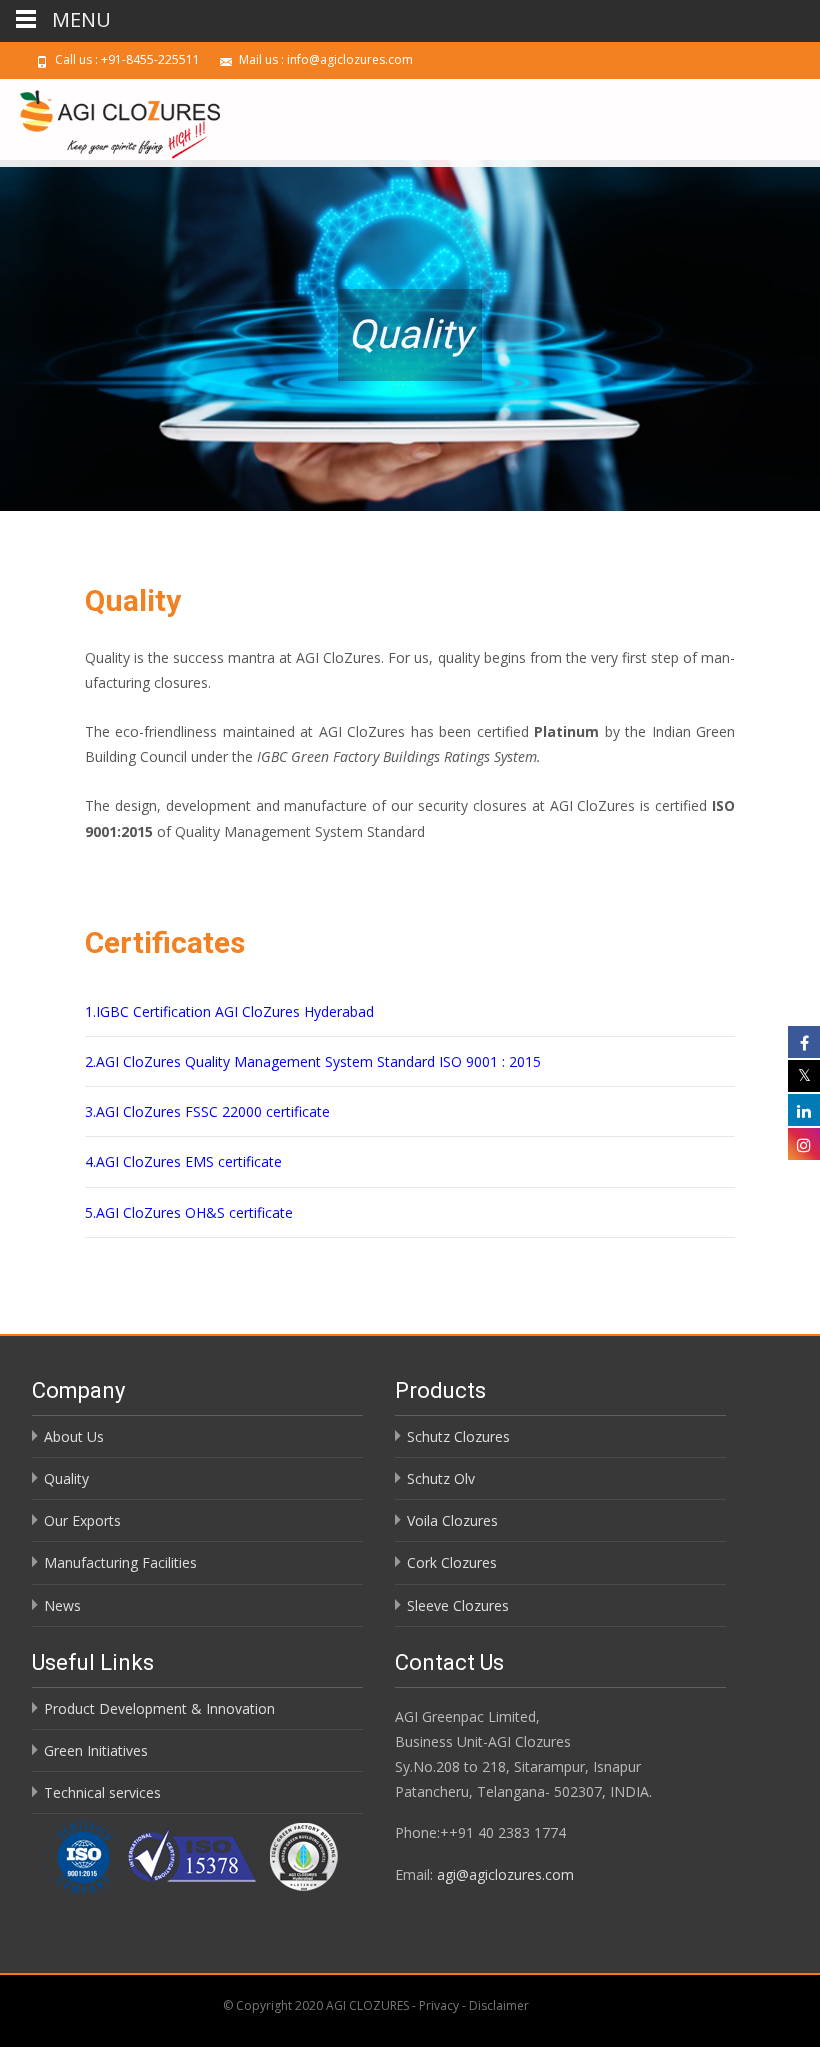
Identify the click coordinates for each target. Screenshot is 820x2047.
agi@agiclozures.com (505, 1874)
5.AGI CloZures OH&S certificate (191, 1212)
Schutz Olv (441, 1478)
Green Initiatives (96, 1750)
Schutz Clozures (458, 1436)
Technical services (102, 1792)
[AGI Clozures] (110, 119)
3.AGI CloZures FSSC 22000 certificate (209, 1111)
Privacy (440, 2005)
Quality (66, 1478)
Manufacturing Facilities (120, 1562)
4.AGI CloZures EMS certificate (185, 1161)
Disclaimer (499, 2005)
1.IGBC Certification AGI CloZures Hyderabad (231, 1011)
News (62, 1605)
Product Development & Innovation (159, 1708)
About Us (74, 1436)
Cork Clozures (452, 1562)
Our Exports (82, 1520)
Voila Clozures (452, 1520)
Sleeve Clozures (458, 1605)
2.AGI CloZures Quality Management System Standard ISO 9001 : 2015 (313, 1061)
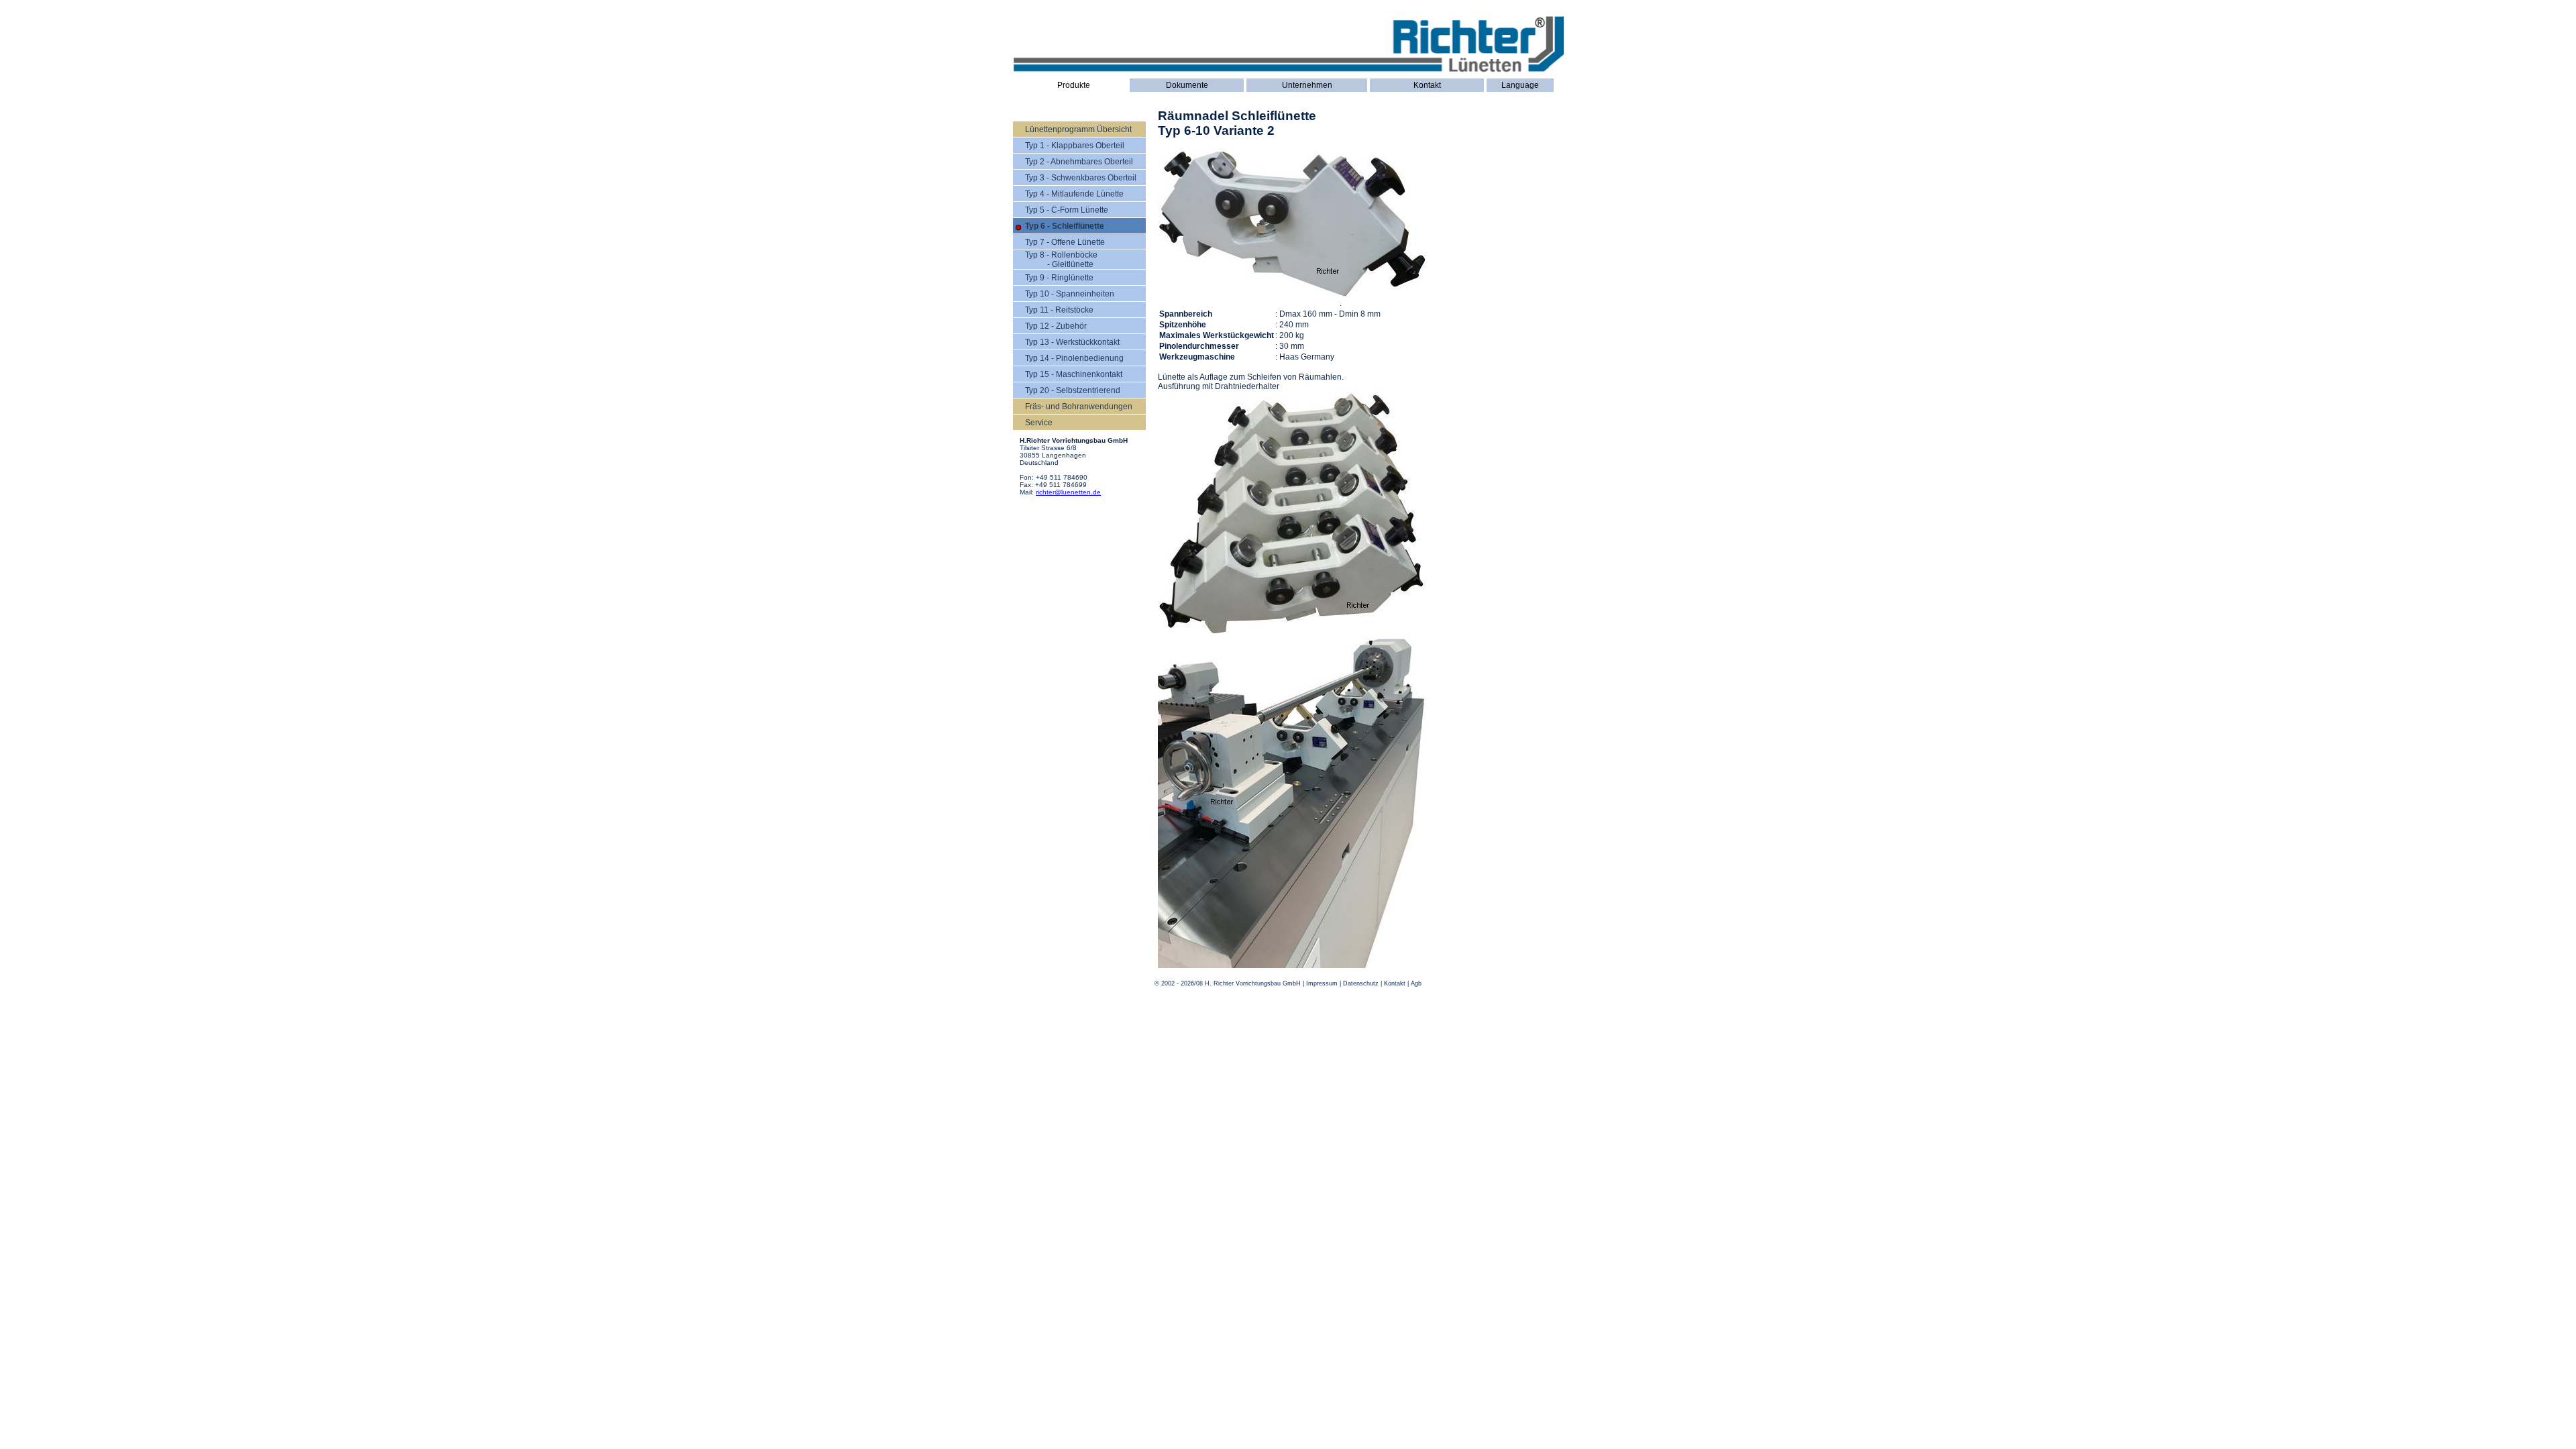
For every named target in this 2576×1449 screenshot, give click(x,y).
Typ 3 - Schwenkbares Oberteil (1080, 177)
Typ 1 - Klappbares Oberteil (1074, 145)
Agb (1416, 983)
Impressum (1322, 983)
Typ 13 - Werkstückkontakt (1072, 342)
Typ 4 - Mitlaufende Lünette (1074, 194)
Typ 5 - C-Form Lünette (1066, 210)
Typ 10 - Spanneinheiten (1069, 294)
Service (1039, 422)
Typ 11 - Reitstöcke (1059, 310)
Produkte (1073, 85)
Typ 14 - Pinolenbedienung (1074, 358)
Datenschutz (1361, 983)
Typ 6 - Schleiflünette (1064, 226)
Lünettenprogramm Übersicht (1078, 129)
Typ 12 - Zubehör (1056, 326)
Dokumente (1187, 85)
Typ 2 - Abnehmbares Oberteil (1079, 161)
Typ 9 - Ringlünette (1059, 277)
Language (1520, 85)
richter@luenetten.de (1068, 492)
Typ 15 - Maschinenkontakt (1073, 374)
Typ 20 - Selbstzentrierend (1072, 390)
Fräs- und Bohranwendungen (1078, 406)
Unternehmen (1307, 85)
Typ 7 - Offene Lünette (1065, 242)
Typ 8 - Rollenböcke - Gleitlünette (1061, 259)
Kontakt (1427, 85)
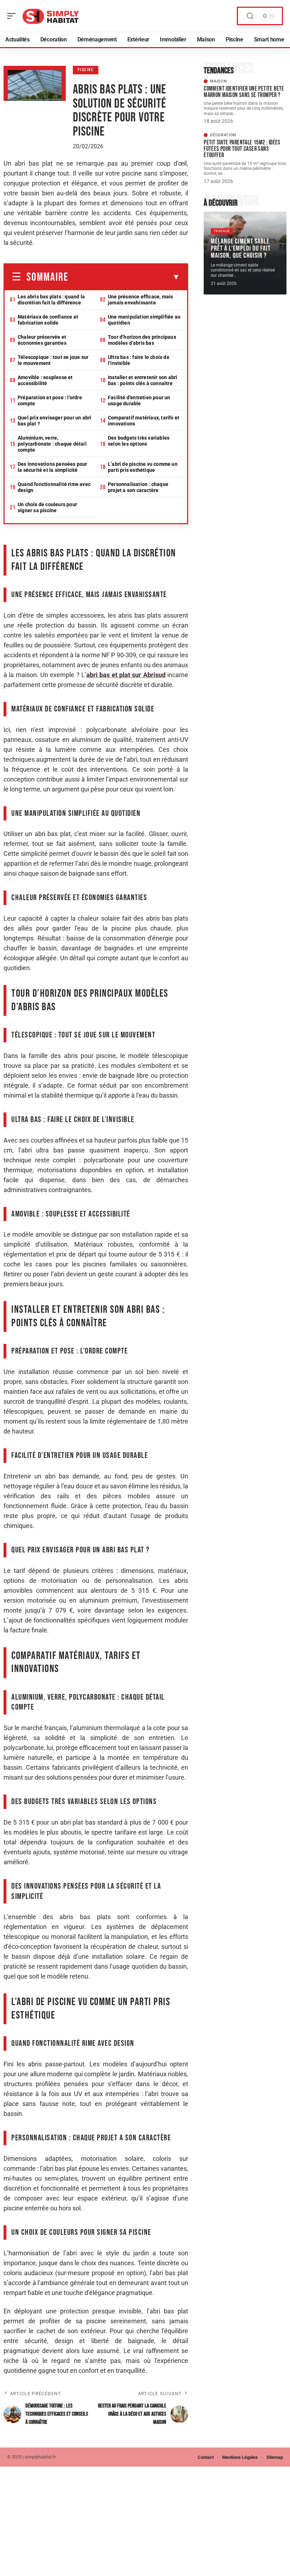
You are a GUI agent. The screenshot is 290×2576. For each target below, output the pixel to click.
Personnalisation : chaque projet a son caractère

§ **What to produce**:
Repeat the entries exactly, without pictures.

§ **Result for this exercise**:
Identify the click coordinates for each target. Screenshot is 820x2047.
agi@agiclozures.com (505, 1874)
5.AGI CloZures OH&S certificate (191, 1212)
Schutz Olv (441, 1478)
Green Initiatives (96, 1750)
Schutz Clozures (458, 1436)
Technical services (102, 1792)
[AGI Clozures] (110, 119)
3.AGI CloZures FSSC 22000 certificate (209, 1111)
Privacy (440, 2005)
Quality (66, 1478)
Manufacturing Facilities (120, 1562)
4.AGI CloZures EMS certificate (185, 1161)
Disclaimer (499, 2005)
1.IGBC Certification AGI CloZures Hyderabad (231, 1011)
News (62, 1605)
Product Development & Innovation (159, 1708)
About Us (74, 1436)
Cork Clozures (452, 1562)
Our Exports (82, 1520)
Voila Clozures (452, 1520)
Sleeve Clozures (458, 1605)
2.AGI CloZures Quality Management System Standard ISO 9001 : 2015 (313, 1061)
For every named target in this 2576×1449 screenshot, give click(x,y).
Typ 3 - Schwenkbares Oberteil (1080, 177)
Typ 1 - Klappbares Oberteil (1074, 145)
Agb (1416, 983)
Impressum (1322, 983)
Typ 13 - Werkstückkontakt (1072, 342)
Typ 4 - Mitlaufende Lünette (1074, 194)
Typ 5 - C-Form Lünette (1066, 210)
Typ 10 - Spanneinheiten (1069, 294)
Service (1039, 422)
Typ 11 - Reitstöcke (1059, 310)
Produkte (1073, 85)
Typ 14 - Pinolenbedienung (1074, 358)
Datenschutz (1361, 983)
Typ 6 - Schleiflünette (1064, 226)
Lünettenprogramm Übersicht (1078, 129)
Typ 12 - Zubehör (1056, 326)
Dokumente (1187, 85)
Typ 2 - Abnehmbares Oberteil (1079, 161)
Typ 9 - Ringlünette (1059, 277)
Language (1520, 85)
richter@luenetten.de (1068, 492)
Typ 15 - Maschinenkontakt (1073, 374)
Typ 20 - Selbstzentrierend (1072, 390)
Fräs- und Bohranwendungen (1078, 406)
Unternehmen (1307, 85)
Typ 7 - Offene Lünette (1065, 242)
Typ 8 - Rollenböcke - Gleitlünette (1061, 259)
Kontakt (1427, 85)
You are a GUI agent. The screenshot is 290×2576. For each target below, output the pixel to click.
Personnalisation : chaque projet a son caractère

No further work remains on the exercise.